> **Exercise objective**: Swap every "Instruction" in the records below for "Directive", then give all the lines again with nothing else changed.

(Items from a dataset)
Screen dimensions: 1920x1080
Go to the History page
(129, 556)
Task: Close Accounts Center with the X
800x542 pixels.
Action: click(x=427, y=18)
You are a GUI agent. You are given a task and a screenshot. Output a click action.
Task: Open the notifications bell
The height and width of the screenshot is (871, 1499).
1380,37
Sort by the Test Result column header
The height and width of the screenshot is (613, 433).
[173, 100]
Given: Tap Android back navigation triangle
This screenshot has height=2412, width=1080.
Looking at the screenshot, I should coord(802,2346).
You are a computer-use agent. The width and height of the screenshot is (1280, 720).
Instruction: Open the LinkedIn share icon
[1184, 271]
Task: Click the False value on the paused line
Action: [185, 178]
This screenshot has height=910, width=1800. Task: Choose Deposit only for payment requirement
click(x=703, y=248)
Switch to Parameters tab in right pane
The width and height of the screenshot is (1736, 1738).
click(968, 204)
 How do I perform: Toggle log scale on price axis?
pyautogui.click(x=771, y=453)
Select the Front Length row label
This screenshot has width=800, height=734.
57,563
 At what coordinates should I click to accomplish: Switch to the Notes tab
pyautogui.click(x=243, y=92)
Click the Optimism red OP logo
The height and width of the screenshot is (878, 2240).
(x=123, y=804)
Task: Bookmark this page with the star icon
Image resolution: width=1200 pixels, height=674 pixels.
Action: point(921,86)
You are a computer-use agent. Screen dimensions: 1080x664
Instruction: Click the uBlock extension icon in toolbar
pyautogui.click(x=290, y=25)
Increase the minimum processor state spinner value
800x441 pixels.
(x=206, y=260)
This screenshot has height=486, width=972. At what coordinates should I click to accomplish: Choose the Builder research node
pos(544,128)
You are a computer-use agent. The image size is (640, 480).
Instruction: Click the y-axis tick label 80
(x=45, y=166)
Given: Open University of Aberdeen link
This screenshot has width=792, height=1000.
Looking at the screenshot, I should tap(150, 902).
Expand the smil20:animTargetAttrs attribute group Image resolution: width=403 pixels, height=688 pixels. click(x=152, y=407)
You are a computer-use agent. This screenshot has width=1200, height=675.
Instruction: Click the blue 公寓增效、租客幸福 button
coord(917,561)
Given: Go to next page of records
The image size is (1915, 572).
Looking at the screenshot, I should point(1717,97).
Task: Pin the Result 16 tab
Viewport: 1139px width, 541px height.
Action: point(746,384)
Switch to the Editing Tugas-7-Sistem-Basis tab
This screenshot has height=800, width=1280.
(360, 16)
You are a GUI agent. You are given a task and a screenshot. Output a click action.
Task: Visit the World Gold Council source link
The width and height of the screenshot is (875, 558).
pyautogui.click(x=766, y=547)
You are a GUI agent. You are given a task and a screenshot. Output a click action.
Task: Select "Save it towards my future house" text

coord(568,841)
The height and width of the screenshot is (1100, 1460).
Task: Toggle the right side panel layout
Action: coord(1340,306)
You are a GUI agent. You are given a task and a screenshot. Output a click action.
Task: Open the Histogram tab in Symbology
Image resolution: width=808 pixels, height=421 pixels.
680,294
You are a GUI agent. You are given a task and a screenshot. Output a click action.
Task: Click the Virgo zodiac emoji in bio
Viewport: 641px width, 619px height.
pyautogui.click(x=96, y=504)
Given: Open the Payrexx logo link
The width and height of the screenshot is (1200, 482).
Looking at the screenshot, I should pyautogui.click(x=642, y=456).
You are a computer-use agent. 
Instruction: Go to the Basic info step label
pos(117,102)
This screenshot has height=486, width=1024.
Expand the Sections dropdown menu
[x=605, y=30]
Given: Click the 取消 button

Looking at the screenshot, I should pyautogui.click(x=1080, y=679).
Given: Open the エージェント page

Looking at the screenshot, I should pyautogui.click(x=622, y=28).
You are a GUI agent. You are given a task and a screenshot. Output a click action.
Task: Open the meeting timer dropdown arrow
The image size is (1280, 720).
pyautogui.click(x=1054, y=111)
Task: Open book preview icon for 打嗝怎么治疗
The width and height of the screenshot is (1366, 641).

> **Completed task**:
Screen dimensions: 1920x1080
Go to the History page
(129, 556)
Task: Close Accounts Center with the X
800x542 pixels.
Action: click(x=427, y=18)
You are a GUI agent. You are given a task and a screenshot. Output a click action.
Task: Open the notifications bell
The height and width of the screenshot is (871, 1499).
1380,37
Sort by the Test Result column header
The height and width of the screenshot is (613, 433).
[173, 100]
Given: Tap Android back navigation triangle
This screenshot has height=2412, width=1080.
Looking at the screenshot, I should coord(802,2346).
You are a computer-use agent. The width and height of the screenshot is (1280, 720).
Directive: Open the LinkedIn share icon
[1184, 271]
Task: Click the False value on the paused line
Action: [185, 178]
This screenshot has height=910, width=1800. Task: Choose Deposit only for payment requirement
click(x=703, y=248)
Switch to Parameters tab in right pane
The width and height of the screenshot is (1736, 1738).
click(968, 204)
 How do I perform: Toggle log scale on price axis?
pyautogui.click(x=771, y=453)
Select the Front Length row label
This screenshot has width=800, height=734.
57,563
 At what coordinates should I click to accomplish: Switch to the Notes tab
pyautogui.click(x=243, y=92)
Click the Optimism red OP logo
The height and width of the screenshot is (878, 2240).
(x=123, y=804)
Task: Bookmark this page with the star icon
Image resolution: width=1200 pixels, height=674 pixels.
Action: point(921,86)
You are a computer-use agent. Screen dimensions: 1080x664
Directive: Click the uBlock extension icon in toolbar
pyautogui.click(x=290, y=25)
Increase the minimum processor state spinner value
800x441 pixels.
(x=206, y=260)
This screenshot has height=486, width=972. At what coordinates should I click to accomplish: Choose the Builder research node
pos(544,128)
You are a computer-use agent. The image size is (640, 480).
Directive: Click the y-axis tick label 80
(x=45, y=166)
Given: Open University of Aberdeen link
This screenshot has width=792, height=1000.
Looking at the screenshot, I should tap(150, 902).
Expand the smil20:animTargetAttrs attribute group Image resolution: width=403 pixels, height=688 pixels. click(x=152, y=407)
You are a computer-use agent. This screenshot has width=1200, height=675.
Directive: Click the blue 公寓增效、租客幸福 button
coord(917,561)
Given: Go to next page of records
The image size is (1915, 572).
Looking at the screenshot, I should point(1717,97).
Task: Pin the Result 16 tab
Viewport: 1139px width, 541px height.
Action: point(746,384)
Switch to the Editing Tugas-7-Sistem-Basis tab
This screenshot has height=800, width=1280.
(360, 16)
You are a GUI agent. You are given a task and a screenshot. Output a click action.
Task: Visit the World Gold Council source link
The width and height of the screenshot is (875, 558).
pyautogui.click(x=766, y=547)
You are a GUI agent. You are given a task and a screenshot. Output a click action.
Task: Select "Save it towards my future house" text

coord(568,841)
The height and width of the screenshot is (1100, 1460).
Task: Toggle the right side panel layout
Action: coord(1340,306)
You are a GUI agent. You are given a task and a screenshot. Output a click action.
Task: Open the Histogram tab in Symbology
Image resolution: width=808 pixels, height=421 pixels.
680,294
You are a GUI agent. You are given a task and a screenshot. Output a click action.
Task: Click the Virgo zodiac emoji in bio
Viewport: 641px width, 619px height.
pyautogui.click(x=96, y=504)
Given: Open the Payrexx logo link
The width and height of the screenshot is (1200, 482).
Looking at the screenshot, I should pyautogui.click(x=642, y=456).
You are a computer-use agent. 
Directive: Go to the Basic info step label
pos(117,102)
This screenshot has height=486, width=1024.
Expand the Sections dropdown menu
[x=605, y=30]
Given: Click the 取消 button

Looking at the screenshot, I should pyautogui.click(x=1080, y=679).
Given: Open the エージェント page

Looking at the screenshot, I should pyautogui.click(x=622, y=28).
You are a GUI agent. You are given a task and a screenshot. Output a click action.
Task: Open the meeting timer dropdown arrow
The image size is (1280, 720).
pyautogui.click(x=1054, y=111)
Task: Open book preview icon for 打嗝怎么治疗
The width and height of the screenshot is (1366, 641).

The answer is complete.